Passage for review.
"""
COMES FROM Knoxville, Tennessee

LIVES IN Salt Lake City, Utah

URL leiabell.com

Leia Bell wasn't trying to be an indie-rockband poster artist--she got recruited. She was living in an apartment in a snug little alley in Salt Lake City, in a neighborhood where warehouses and auto body shops are giving way to artist studios, doggie day cares, and a rock club called Kilby Court. It was Phil Sherburne, the club's owner (and her boyfriend), who talked Bell into using her new printmaking degree to advertise his venue's shows. Bell wanted her hand-drawn handbills to stand out among the ads stapled to utility posts, so when a friend unexpectedly gave her some silk-screen frames, she gathered latex paint "mis-tints" from hardware stores, claimed a corner of Sherburne's nearby woodshop, and started screening.

Bell's posters never depict the band she's advertising: "I'm not hip, so I wouldn't know where to begin," she says. She bases her cleanly drawn images on random photos of people that she's been taking for years. "I see every photo as a drawing," she says. "I draw only people, animals, and inanimate objects. I've had the same style since I was 12 years old." The designer takes inspiration from another artist who also designed posters for underground entertainers and rendered them in saturated colors and bold, flat shapes: Henri de Toulouse-Lautrec.

Bell's posters often include members of her target audience, and her subjects often wear blank expressions as they engage in such productive activities as inspecting one another's tongues or flipping one another off. The wry illustrations match the sounds of Built to Spill, the Dirtbombs, and My Chemical Romance. But her posters don't last--every time she puts one up, it gets snatched.
"""
Data.
"""
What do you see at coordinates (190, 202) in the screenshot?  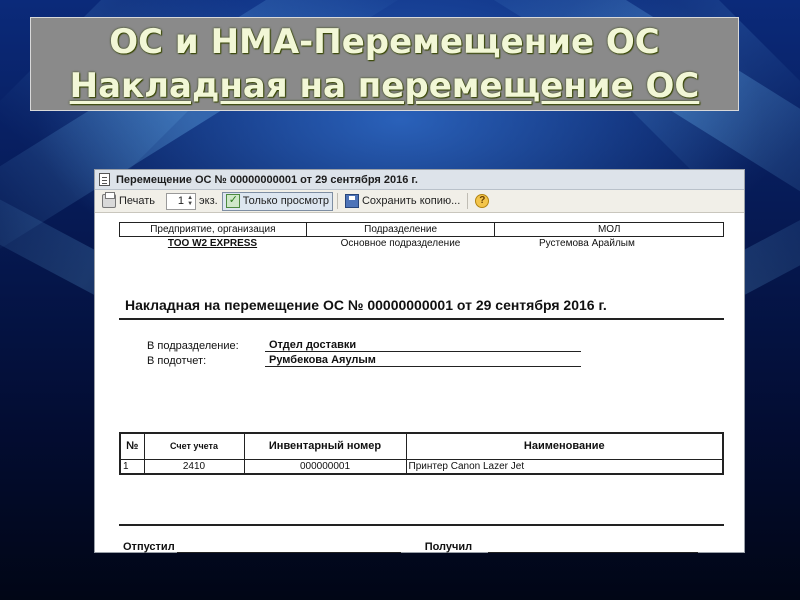 I see `stepper-arrows-icon: ▲ ▼` at bounding box center [190, 202].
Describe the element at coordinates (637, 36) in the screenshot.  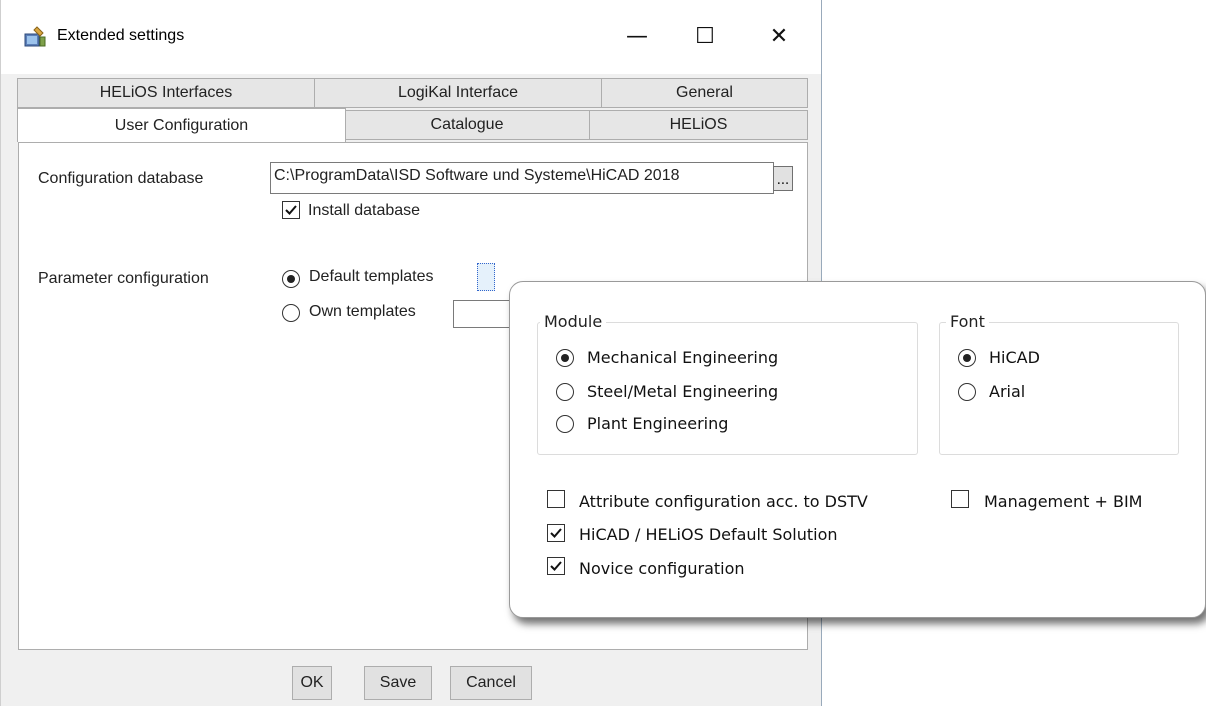
I see `minimize-button: —` at that location.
"""
Assignment A. List the bands named in the profile of Leia Bell.
Assignment B. Write out the part of the profile of Leia Bell starting at "COMES FROM Knoxville, Tennessee" and ending at "and started screening.".
Assignment C. In the profile of Leia Bell, who persuaded Bell to use her printmaking degree to advertise a venue's shows?

Exercise answer A. Built to Spill, the Dirtbombs, My Chemical Romance

Exercise answer B.
COMES FROM Knoxville, Tennessee

LIVES IN Salt Lake City, Utah

URL leiabell.com

Leia Bell wasn't trying to be an indie-rockband poster artist--she got recruited. She was living in an apartment in a snug little alley in Salt Lake City, in a neighborhood where warehouses and auto body shops are giving way to artist studios, doggie day cares, and a rock club called Kilby Court. It was Phil Sherburne, the club's owner (and her boyfriend), who talked Bell into using her new printmaking degree to advertise his venue's shows. Bell wanted her hand-drawn handbills to stand out among the ads stapled to utility posts, so when a friend unexpectedly gave her some silk-screen frames, she gathered latex paint "mis-tints" from hardware stores, claimed a corner of Sherburne's nearby woodshop, and started screening.

Exercise answer C. Phil Sherburne, the owner of Kilby Court and her boyfriend.